Non è ancora stata fissata una data d’inizio, ma è molto probabile che si parta ad autunno inoltrato (forse a ottobre) dando la precedenza ai soggetti fragili e, successivamente, agli operatori sanitari. Il Cts sta valutando i dati degli anticorpi di chi si è vaccinato per primo anche tra i membri di altre categorie prioritarie, come gli anziani. In ogni caso, la terza dose verrà fatta a tutti con Pfizer o Moderna: il commissario Figliuolo ha già annunciato che le scorte saranno sufficienti e potranno essere fatte nuove ordinazioni.
GLI INSEGNANTI. In attesa del via libera per le terze dosi, l’Abruzzo sta accelerando con la vaccinazione di alcune categorie ritenute prioritarie in vista dell’autunno, come il personale scolastico. «Nella mattinata di ieri», conferma Brucchi, «abbiamo avuto un buon numero di telefonate di insegnanti e personale tecnico, che hanno chiesto informazioni per vaccinarsi».

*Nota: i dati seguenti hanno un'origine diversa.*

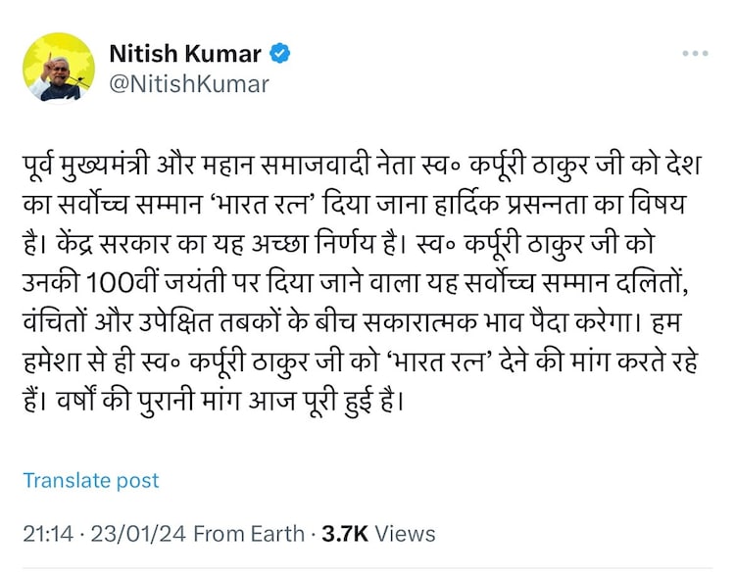Click the Views label
Screen dimensions: 735x576
[405, 533]

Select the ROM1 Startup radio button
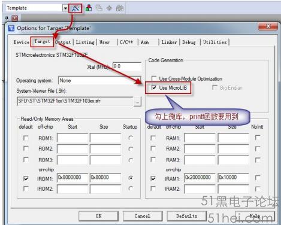tap(131, 138)
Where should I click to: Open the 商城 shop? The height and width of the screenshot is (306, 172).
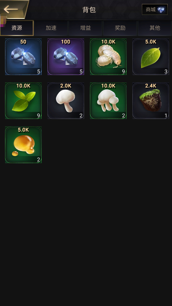click(155, 9)
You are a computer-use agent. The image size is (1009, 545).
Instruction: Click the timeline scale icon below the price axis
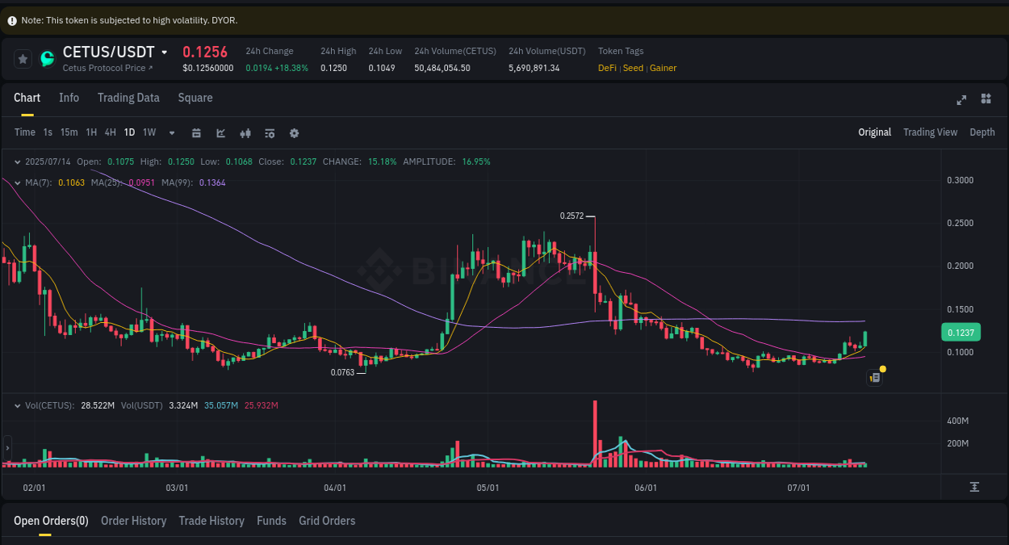coord(976,487)
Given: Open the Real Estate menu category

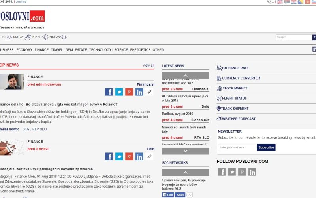Looking at the screenshot, I should 76,50.
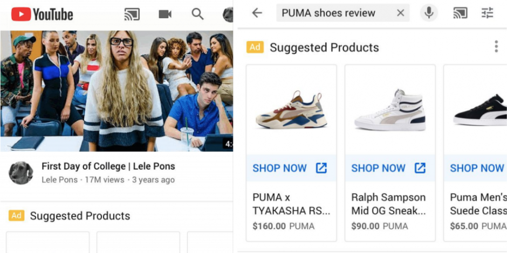The width and height of the screenshot is (507, 253).
Task: Click SHOP NOW under Ralph Sampson sneaker
Action: (390, 168)
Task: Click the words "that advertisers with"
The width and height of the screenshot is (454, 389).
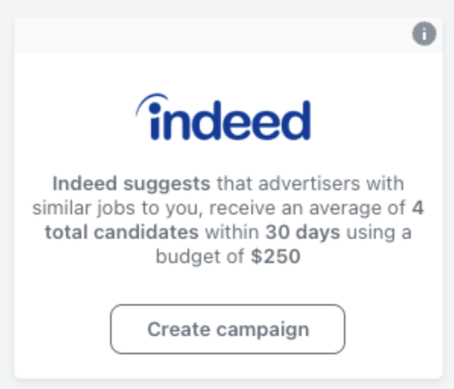Action: 311,183
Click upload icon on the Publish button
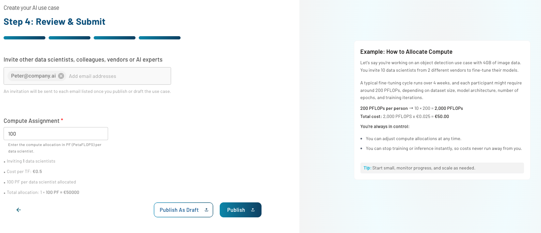The height and width of the screenshot is (233, 541). (253, 210)
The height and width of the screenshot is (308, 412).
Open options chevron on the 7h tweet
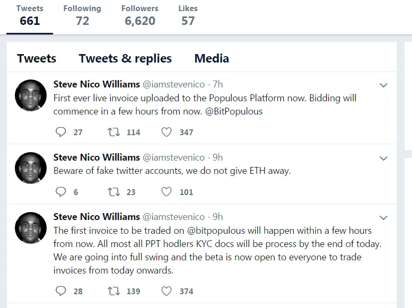coord(383,85)
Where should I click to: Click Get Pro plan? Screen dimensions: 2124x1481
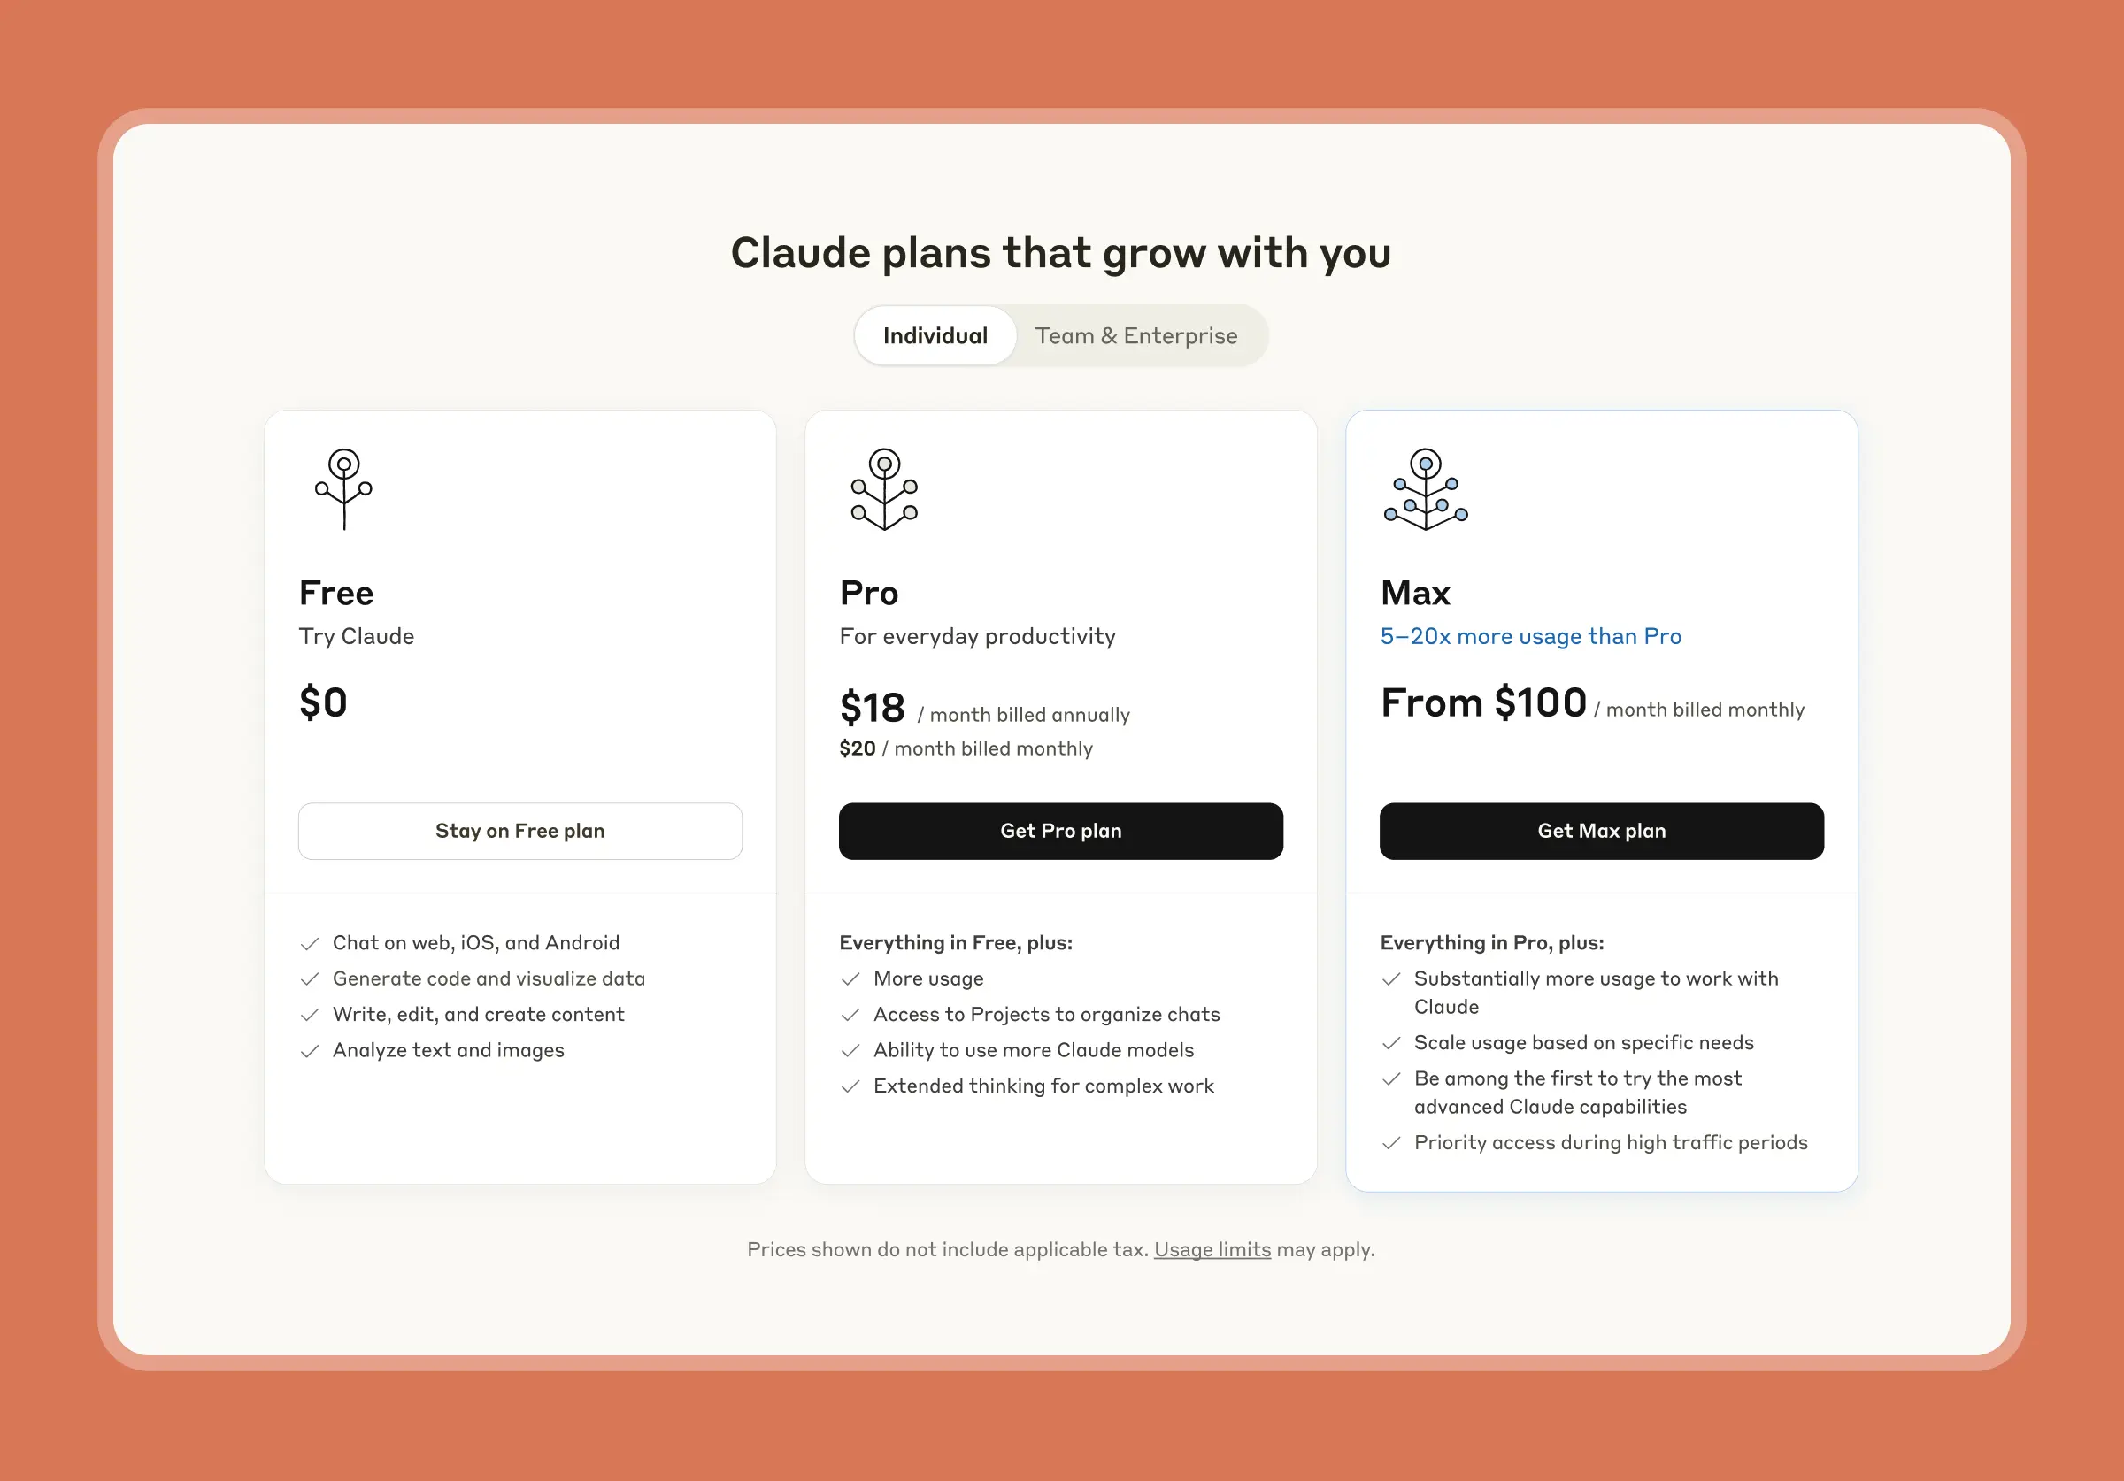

È probabile che il timore delle sanzioni, legate al Green pass, stia cominciando a spingere il personale scolastico a vaccinarsi. L’annuncio di Brucchi ha un valore estremamente significativo, e si spera che possa invertire il trend delle ultime settimane, dove la risposta di chi lavora a scuola non era stata soddisfacente, come in occasione dell’open day del 13 agosto, promosso dalla Asl di Teramo, in cui un solo insegnante era corso a vaccinarsi. (l.c.-d.b.)